So I’ve mentioned before what a weirdo I’m raising. Not to be dismissive or judgemental or anything. But he’s a weirdo of untoward proportions. This coming from a HUGE weirdo.
I’m taking a shower in the new house, and he comes running in. “Mommy. I need you, I call you.” Um, there’s a few words missing in there, and I need clarification. “If you need me, you’ll call me?”
“Yes.” And he turns, runs out, and slams the bathroom door.
Two minutes later, he comes back, peels back the edge of the shower curtain and says, “Mommy. Peanut just checking to see if you okay. You okay, okay, mommy?” I can’t help but smile, in that, “man, if someone has to love you, it’s sure a fine opportunity to have someone love you for their complete dependence on you” way. “Yes, baby, I’m okay.” He nods and runs out.
Two minutes later, he comes back, pushes the curtain aside, and says, “Mommy almost all done,” and leaves before I can answer.
Two minutes later, he comes back, peers around the curtain and says, “Mommy, Peanut getting angry Mommy in shower. Mommy all done shower. Peanut no want Mommy shower.” I explain that he can control his body, but he can’t control my body. “Peanut body want play outside. Peanut body no outside no Mommy. Peanut WANT control Mommy body.” And runs out.

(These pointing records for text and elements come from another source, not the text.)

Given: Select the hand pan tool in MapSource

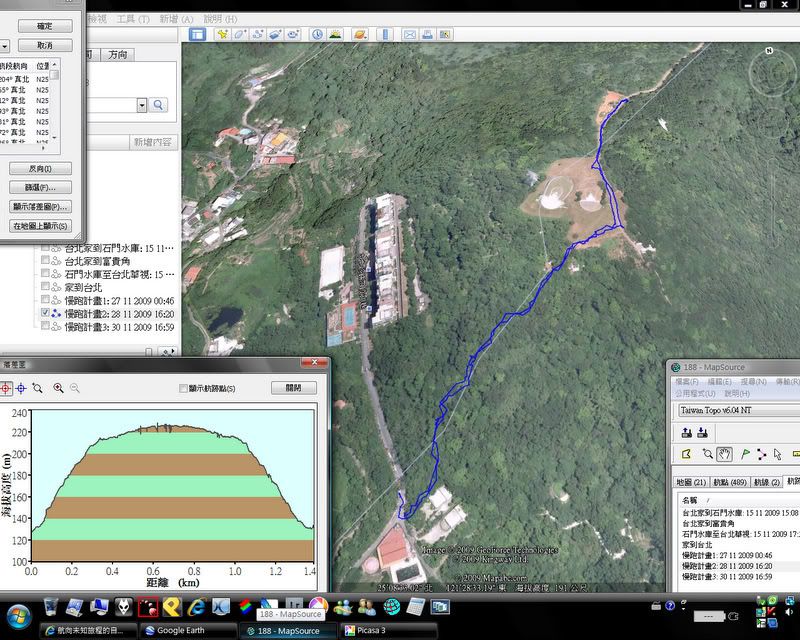Looking at the screenshot, I should pyautogui.click(x=724, y=454).
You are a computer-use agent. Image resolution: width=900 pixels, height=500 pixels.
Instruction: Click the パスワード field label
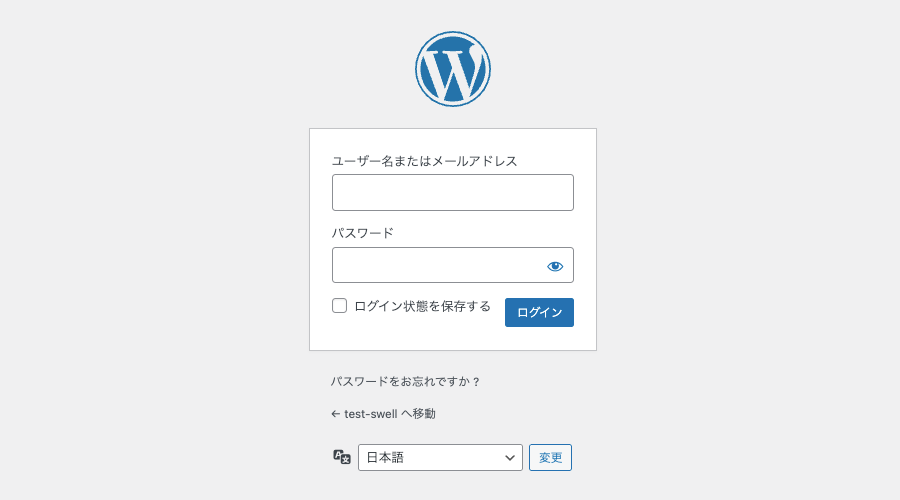362,233
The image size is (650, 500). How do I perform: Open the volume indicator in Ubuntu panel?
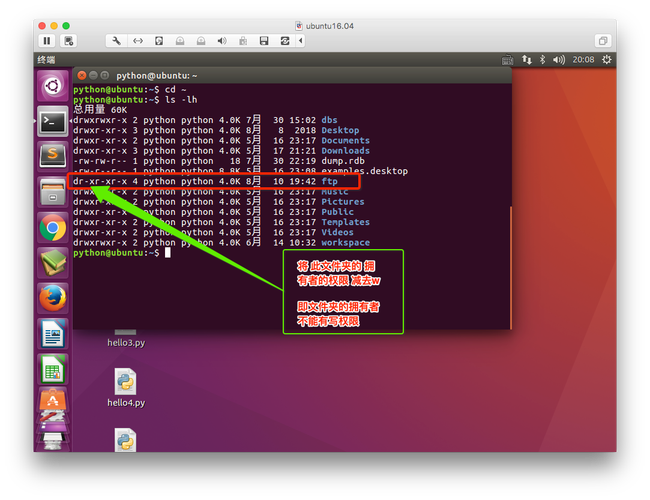(559, 60)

Hours later, while he was in the tub, he kept insisting on having a cold bath. Cold bath, need a cold bath. Nope, sorry. It’s 65 degrees in the house (don’t worry–we’re not ogres. There is heat, and it’s on. It’s just set to go off at 57 degrees.) So Spouse announces it’s time to get out of bath (yes, of course he annouces five minutes then three minutes then one minute. What do you think we are, rookies?) Peanut drain the tub himself, then refuses to get out. He plays, no joke, for 10 minutes in a dry tub, naked, and covered with little water drops that he refuses to let us wipe off with (gasp) a towel. Window’s open. It’s November. (Granted, it’s November in the East Bay, but it’s still November.) He takes the tub toys and builds a pretend birthday cake. At least one hundred times. Each time he sings, “Yay, mommy birthday cake! Yay!” My birthday is later this week. We haven’t mentioned it in days. But he’s preparing his pretend celebration already.
So as he’s making the pretend cake, he pulls a cold, wet washcloth on his knee, and proclaims, “Ooooh. That cold. That no good idea, put that on Peanut leg. No good idea. Try something different.” And he builds another cake, with a washcloth fondant.
Um, there’s a thin, thin line between special education and gifted education, I’m guessing. And we’re living life on that line every day.